- Xoşkeşin
- Coordinates: 39°10′07″N 45°41′43″E﻿ / ﻿39.16861°N 45.69528°E
- Country: Azerbaijan
- Autonomous republic: Nakhchivan
- District: Julfa

Population (2005)^{[citation needed]}
- • Total: 383
- Time zone: UTC+4 (AZT)

= Xoşkeşin =

Xoşkeşin (also, Xoşkeşiş, Khoshkeshin and Koshkesin) is a village and municipality in the Julfa District of Nakhchivan, Azerbaijan. It is located 34 km to the north of the district center, on the left bank of the Alinjachay River, on the slope of the Zangezur ridge. Its economy centers on vineyards, farming and animal husbandry. The village has a secondary school, a club, two libraries, a communication branch, and a medical center, and has a population of 383. The Ilandağ cuneiform inscriptions have been recorded in the vicinity of the village.

==Etymology==
The name of the village comes from the words koş (temporary housing for shepherds, homeland, stopping place, migration) and kezen (span, mountain crest) phonetic form of the word kesin/keşin in the Turkic languages and means "stopping place of shepherds on the crest of the mountain".

==Historical and archaeological sites==
===Ilandagh cuneiform inscription===
Ilandagh cuneiform inscriptions dating from 820–810 BC, were discovered on the İlandağ (Ilandagh) mountain. Cuneiform script is ideographic, reflecting whole words or morphemes. The Ilandagh cuneiform inscriptions show that the kings of Urartu, Ishpuini and his son Menua, attacked this area in the period when they ruled together. The inscription mentions three cities and reports a sacrifice to their gods for victory. The discovery of this object was first published in Italy in 1989.

===Qıtqın (Gytgyn)===
Qıtqın (Gytgyn) is an ancient settlement north-east of Khoshkeshin village, on the left bank of the Alinjachay River. It is surrounded by a deep canyon to the east, high mountains in the north, and small hills along the Alinjachay in the south and west. Its area is 17600 m2. A large part of the historic site has been plowed and planted, so the cultural layer has been destroyed. Excavations have discovered cobblestones, glazed and unglazed clay pots and pink baked bricks. The artifacts discovered here are kept at the History and Ethnography Museum of the Julfa rayon. It is believed that the settlement dates from the second half of the 1st millennium BC and lasted until the first centuries of the Common Era.

===Khoshkeshin===
Khoshkeshin is a medieval settlement (14th-18th centuries) near the village of the same name in Julfa rayon. Its slums and cemetery were found and archaeological excavations have been carried out and samples of the surface culture material obtained.

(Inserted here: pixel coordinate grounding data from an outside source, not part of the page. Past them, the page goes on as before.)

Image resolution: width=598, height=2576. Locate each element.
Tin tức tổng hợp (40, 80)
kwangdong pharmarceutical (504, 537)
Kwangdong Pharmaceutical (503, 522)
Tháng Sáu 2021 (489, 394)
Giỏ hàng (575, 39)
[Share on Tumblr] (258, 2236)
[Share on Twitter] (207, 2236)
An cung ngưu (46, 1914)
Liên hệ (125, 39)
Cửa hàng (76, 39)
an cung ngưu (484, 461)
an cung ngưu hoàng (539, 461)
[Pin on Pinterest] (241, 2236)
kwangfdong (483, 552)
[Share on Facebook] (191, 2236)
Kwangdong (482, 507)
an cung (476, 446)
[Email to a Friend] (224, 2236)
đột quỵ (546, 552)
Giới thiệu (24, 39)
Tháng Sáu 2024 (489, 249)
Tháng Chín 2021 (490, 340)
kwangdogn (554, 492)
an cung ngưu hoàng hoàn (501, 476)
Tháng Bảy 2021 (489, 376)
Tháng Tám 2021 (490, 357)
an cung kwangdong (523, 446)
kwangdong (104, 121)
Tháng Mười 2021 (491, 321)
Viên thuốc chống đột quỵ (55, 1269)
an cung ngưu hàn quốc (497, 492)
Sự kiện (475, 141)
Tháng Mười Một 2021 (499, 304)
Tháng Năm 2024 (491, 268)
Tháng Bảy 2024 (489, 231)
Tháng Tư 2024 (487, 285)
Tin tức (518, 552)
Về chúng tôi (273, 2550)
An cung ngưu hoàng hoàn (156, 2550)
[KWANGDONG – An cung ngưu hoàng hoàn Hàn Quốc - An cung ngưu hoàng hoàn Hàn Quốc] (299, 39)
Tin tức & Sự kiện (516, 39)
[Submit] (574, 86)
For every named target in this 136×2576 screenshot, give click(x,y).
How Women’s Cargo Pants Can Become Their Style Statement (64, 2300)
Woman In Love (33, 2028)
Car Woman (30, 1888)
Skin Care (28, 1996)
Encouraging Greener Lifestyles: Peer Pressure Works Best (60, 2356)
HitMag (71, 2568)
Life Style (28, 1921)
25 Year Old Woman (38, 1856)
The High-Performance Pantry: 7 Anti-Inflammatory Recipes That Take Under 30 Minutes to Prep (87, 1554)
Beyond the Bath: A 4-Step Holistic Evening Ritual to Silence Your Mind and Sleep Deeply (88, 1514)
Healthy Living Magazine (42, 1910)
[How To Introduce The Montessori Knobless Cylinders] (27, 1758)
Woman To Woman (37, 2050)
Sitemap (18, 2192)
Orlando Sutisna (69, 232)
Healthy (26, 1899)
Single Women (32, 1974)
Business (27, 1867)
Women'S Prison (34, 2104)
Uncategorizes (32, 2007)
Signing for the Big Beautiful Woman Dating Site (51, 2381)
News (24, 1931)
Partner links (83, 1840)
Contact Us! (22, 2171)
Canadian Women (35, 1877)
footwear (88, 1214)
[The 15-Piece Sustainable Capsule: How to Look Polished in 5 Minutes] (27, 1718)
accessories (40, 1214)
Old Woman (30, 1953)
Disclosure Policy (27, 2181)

===Khoshkeshin Necropolis===
Khoshkeshin Necropolis - This archaeological site to the east of the Khoshkeshin village, sits approximately 100m in altitude above the valley of the Alinjachay. Farming has destroyed the western part of the necropolis. Besides human skeletons, samples of clay pottery in red and gray have been found here. The pottery spans a period from the 1st millennium BC up to the beginning of the common era.